Sotto casa di Giovanni Di Tella.



Giovanni Di Tella è un imprenditore che ha avuto un ruolo di primo piano nei lavori per la metanizzazione di Ischia. Il pentito Antonio Iovine, già boss dei Casalesi, lo ha indicato come un suo uomo di fiducia. “Sono stato anche ospite a casa sua quando ero latitante” ha detto agli inquirenti. Sandro Ruotolo è sulle tracce di Di Tella e riesce a parlare con la madre: “Mio figlio non ha rubato, ha lavorato. Se è stato messo lì da Iovine? Chiedetelo a lui quando torna”.

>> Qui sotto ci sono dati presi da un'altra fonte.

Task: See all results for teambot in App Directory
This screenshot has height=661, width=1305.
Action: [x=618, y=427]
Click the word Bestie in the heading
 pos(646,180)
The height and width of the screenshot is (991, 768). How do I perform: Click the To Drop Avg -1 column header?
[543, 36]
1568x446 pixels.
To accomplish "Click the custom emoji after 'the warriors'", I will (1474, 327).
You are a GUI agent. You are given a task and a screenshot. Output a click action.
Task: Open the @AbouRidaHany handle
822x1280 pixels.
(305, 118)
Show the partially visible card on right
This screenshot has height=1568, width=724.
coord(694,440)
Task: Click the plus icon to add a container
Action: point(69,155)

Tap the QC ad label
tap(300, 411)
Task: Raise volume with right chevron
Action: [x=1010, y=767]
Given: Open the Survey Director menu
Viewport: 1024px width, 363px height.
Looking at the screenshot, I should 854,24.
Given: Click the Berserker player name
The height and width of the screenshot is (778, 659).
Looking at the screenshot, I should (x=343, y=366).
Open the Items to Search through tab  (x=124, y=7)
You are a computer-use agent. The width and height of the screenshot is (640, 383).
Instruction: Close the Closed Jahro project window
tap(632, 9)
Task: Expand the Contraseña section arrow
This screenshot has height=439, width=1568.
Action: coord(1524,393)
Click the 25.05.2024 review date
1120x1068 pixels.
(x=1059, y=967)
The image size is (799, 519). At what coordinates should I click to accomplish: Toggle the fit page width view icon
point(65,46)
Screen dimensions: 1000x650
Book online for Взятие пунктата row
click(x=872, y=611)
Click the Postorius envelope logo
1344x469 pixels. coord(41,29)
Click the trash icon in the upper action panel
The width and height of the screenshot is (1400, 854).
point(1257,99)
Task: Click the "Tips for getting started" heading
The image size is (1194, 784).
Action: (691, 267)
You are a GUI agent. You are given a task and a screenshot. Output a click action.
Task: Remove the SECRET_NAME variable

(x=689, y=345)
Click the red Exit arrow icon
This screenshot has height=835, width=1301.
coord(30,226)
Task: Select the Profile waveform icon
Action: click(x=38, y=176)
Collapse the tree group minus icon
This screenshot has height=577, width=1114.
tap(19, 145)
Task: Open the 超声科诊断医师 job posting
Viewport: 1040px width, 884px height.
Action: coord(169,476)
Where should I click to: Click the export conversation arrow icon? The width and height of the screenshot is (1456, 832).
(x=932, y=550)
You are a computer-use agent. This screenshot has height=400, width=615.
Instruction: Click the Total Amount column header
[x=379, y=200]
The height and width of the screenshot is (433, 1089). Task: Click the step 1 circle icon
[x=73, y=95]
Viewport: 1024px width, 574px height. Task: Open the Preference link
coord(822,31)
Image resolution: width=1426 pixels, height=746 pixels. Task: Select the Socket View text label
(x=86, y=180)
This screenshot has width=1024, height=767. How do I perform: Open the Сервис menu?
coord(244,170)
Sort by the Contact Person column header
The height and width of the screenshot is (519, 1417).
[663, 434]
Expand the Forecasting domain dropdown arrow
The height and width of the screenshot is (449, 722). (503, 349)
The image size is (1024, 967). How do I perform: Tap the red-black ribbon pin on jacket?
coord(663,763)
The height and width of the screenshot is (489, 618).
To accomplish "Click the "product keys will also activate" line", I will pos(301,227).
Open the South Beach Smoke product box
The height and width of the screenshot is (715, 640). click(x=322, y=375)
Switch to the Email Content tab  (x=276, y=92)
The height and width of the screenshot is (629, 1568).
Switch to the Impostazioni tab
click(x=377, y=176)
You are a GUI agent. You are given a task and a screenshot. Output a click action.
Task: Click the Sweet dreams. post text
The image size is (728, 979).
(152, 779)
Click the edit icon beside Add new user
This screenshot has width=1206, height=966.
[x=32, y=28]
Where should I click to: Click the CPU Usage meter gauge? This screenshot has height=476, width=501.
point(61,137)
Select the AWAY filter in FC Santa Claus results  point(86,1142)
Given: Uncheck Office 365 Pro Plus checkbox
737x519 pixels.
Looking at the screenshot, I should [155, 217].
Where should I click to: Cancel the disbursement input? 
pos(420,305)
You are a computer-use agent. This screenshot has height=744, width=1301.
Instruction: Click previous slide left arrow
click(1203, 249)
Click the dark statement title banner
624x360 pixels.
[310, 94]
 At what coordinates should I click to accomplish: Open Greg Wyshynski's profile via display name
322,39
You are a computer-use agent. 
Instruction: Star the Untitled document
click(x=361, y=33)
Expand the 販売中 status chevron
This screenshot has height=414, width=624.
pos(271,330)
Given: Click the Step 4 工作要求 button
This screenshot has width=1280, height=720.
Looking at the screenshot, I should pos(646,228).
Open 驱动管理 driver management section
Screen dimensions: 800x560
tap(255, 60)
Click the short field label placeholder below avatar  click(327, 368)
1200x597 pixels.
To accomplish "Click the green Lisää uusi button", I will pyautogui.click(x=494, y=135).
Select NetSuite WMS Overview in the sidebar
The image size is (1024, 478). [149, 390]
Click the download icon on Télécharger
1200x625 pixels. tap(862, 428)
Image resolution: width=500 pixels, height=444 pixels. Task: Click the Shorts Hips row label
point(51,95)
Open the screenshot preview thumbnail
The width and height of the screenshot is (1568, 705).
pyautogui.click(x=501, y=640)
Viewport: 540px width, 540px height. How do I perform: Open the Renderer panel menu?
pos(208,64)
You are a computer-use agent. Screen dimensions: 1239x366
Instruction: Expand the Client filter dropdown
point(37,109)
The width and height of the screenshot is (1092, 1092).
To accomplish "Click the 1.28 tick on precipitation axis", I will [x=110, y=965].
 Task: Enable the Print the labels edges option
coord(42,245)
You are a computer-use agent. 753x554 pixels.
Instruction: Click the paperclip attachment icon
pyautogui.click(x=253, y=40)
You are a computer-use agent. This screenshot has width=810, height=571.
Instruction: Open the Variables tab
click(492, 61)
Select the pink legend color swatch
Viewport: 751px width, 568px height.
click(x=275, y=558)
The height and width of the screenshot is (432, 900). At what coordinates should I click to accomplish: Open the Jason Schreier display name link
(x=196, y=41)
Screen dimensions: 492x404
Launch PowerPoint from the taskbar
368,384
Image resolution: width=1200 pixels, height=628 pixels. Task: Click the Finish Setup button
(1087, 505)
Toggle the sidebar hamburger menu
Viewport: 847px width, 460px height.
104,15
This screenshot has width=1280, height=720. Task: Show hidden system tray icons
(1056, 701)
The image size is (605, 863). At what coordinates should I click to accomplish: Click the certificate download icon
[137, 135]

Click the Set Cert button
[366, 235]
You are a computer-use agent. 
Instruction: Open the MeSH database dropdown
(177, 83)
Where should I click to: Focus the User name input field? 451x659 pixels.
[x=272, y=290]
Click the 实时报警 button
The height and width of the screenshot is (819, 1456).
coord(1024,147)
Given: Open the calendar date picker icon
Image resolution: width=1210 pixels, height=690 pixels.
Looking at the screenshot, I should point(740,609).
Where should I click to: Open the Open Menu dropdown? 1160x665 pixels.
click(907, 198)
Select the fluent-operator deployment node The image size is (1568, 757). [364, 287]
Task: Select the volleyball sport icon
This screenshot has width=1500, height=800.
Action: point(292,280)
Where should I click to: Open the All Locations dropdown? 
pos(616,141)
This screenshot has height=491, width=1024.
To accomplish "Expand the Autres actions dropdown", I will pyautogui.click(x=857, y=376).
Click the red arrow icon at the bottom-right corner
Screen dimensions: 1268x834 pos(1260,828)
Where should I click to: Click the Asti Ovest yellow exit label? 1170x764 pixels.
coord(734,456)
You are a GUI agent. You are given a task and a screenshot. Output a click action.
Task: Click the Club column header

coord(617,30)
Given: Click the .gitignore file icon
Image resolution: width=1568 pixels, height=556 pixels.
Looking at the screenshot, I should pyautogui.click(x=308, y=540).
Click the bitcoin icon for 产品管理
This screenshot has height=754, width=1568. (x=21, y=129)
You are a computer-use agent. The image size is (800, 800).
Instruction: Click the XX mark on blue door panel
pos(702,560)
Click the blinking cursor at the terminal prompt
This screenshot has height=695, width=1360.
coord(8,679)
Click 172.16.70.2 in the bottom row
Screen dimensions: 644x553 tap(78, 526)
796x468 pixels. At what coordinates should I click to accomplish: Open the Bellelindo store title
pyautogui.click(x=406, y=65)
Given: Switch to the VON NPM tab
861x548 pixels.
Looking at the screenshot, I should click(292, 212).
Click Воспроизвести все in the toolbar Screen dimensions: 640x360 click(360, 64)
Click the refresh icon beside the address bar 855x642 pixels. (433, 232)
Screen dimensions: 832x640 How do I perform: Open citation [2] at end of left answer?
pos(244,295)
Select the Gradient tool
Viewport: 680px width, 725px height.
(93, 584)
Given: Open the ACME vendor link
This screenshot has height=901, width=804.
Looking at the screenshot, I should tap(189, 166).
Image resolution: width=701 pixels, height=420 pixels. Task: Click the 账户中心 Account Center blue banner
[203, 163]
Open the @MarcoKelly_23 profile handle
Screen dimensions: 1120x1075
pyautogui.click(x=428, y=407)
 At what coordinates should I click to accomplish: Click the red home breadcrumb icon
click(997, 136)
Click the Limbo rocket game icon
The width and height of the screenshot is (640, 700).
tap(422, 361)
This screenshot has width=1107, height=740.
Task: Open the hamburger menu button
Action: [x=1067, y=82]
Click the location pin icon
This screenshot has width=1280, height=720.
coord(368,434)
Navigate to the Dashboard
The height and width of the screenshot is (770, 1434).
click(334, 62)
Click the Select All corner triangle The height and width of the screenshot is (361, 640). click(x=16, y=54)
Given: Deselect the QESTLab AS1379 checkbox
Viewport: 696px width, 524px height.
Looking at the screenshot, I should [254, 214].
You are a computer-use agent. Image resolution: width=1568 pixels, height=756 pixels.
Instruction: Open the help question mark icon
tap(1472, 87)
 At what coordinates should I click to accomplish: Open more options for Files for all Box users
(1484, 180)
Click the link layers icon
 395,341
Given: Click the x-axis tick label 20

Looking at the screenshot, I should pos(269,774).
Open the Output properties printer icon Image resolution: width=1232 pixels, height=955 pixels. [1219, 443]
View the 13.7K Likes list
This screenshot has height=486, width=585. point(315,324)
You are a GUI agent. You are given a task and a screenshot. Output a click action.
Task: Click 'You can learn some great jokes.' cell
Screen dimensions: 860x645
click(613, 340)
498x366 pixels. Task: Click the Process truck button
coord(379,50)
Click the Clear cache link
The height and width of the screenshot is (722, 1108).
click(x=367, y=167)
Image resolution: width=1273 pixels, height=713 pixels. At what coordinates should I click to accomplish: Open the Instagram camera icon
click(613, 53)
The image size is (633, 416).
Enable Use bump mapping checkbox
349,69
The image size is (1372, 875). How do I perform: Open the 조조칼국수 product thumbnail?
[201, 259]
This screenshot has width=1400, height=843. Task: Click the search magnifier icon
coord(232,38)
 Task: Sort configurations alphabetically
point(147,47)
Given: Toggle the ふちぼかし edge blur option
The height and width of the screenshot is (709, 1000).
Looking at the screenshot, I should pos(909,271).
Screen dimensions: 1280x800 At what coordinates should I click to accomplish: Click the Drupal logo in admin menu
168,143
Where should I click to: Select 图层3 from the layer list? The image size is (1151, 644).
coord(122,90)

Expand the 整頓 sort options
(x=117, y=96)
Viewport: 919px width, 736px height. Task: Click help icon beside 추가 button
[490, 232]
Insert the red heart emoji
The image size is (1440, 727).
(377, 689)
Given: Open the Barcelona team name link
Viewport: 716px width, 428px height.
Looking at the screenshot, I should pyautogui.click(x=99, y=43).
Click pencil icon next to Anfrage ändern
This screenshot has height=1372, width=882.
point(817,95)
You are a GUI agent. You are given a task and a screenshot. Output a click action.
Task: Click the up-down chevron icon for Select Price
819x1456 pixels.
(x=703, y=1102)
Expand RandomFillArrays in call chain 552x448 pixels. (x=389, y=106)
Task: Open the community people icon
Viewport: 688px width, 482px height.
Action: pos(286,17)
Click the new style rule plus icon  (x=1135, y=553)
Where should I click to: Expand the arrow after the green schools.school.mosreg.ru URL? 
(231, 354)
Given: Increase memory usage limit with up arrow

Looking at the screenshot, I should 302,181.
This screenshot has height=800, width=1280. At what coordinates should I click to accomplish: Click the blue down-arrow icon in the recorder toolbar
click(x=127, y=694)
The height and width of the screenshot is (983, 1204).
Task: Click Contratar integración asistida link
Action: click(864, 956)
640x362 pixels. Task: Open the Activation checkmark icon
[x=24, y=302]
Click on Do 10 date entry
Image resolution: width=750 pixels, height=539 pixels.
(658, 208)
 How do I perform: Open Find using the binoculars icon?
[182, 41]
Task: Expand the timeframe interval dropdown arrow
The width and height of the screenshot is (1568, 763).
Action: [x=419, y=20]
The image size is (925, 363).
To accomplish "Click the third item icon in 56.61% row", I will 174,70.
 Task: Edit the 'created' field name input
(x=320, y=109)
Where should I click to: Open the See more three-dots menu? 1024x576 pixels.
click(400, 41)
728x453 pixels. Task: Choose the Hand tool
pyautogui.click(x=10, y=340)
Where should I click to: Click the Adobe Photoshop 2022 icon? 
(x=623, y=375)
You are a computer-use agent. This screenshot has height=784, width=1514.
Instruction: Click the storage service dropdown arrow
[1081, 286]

Ruotolo e un altro nome indicato da Iovine

Sandro Ruotolo incontra Mario Piccolo, imprenditore campano che ha a lungo vissuto e lavorato in Emilia. Suo fratello Antonio è stato indicato dal boss pentito Iovine come l’uomo degli appalti di Michele Zagaria, il boss dei Casalesi che dal carcere ha minacciato di morte il nostro inviato. “Abbiamo lavorato sempre al nord Italia” si difende Mario Piccolo “l’accusa è quella di essere legati a Zagaria? Ma se io sono stato fuori per 15 anni, se fossi stato amico di quello avrei preso sai quanti appalti?”.